» **What is being asked**
The entries below must be restated word for word.
### Exercise input
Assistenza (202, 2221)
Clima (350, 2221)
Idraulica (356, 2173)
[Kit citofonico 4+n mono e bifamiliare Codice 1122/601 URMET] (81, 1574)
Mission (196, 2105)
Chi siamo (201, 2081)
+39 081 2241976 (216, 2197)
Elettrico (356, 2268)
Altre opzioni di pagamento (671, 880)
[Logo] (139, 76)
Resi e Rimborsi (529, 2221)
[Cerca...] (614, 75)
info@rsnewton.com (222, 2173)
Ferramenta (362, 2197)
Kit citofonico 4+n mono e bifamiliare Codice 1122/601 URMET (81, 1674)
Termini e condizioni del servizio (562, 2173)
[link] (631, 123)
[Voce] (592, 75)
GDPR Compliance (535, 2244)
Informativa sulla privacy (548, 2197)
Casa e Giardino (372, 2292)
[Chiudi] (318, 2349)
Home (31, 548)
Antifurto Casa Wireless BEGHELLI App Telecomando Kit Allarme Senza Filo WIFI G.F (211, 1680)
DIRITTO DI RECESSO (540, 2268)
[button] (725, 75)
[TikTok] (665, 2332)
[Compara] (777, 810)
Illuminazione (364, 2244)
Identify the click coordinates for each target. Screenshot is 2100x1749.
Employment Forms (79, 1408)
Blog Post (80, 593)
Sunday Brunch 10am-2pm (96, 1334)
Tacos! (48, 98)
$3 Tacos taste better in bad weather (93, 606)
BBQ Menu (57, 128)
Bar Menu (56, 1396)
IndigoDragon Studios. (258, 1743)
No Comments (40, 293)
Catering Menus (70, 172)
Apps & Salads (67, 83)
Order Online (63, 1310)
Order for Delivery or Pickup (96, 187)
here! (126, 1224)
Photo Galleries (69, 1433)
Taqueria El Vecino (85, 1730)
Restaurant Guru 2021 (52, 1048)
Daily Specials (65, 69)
######
» **Response below**
Assistenza (202, 2221)
Clima (350, 2221)
Idraulica (356, 2173)
[Kit citofonico 4+n mono e bifamiliare Codice 1122/601 URMET] (81, 1574)
Mission (196, 2105)
Chi siamo (201, 2081)
+39 081 2241976 (216, 2197)
Elettrico (356, 2268)
Altre opzioni di pagamento (671, 880)
[Logo] (139, 76)
Resi e Rimborsi (529, 2221)
[Cerca...] (614, 75)
info@rsnewton.com (222, 2173)
Ferramenta (362, 2197)
Kit citofonico 4+n mono e bifamiliare Codice 1122/601 URMET (81, 1674)
Termini e condizioni del servizio (562, 2173)
[link] (631, 123)
[Voce] (592, 75)
GDPR Compliance (535, 2244)
Informativa sulla privacy (548, 2197)
Casa e Giardino (372, 2292)
[Chiudi] (318, 2349)
Home (31, 548)
Antifurto Casa Wireless BEGHELLI App Telecomando Kit Allarme Senza Filo WIFI G.F (211, 1680)
DIRITTO DI RECESSO (540, 2268)
[button] (725, 75)
[TikTok] (665, 2332)
[Compara] (777, 810)
Illuminazione (364, 2244)
Identify the click coordinates for each target. Screenshot is 2100x1749.
Employment Forms (79, 1408)
Blog Post (80, 593)
Sunday Brunch 10am-2pm (96, 1334)
Tacos! (48, 98)
$3 Tacos taste better in bad weather (93, 606)
BBQ Menu (57, 128)
Bar Menu (56, 1396)
IndigoDragon Studios. (258, 1743)
No Comments (40, 293)
Catering Menus (70, 172)
Apps & Salads (67, 83)
Order Online (63, 1310)
Order for Delivery or Pickup (96, 187)
here! (126, 1224)
Photo Galleries (69, 1433)
Taqueria El Vecino (85, 1730)
Restaurant Guru 2021 (52, 1048)
Daily Specials (65, 69)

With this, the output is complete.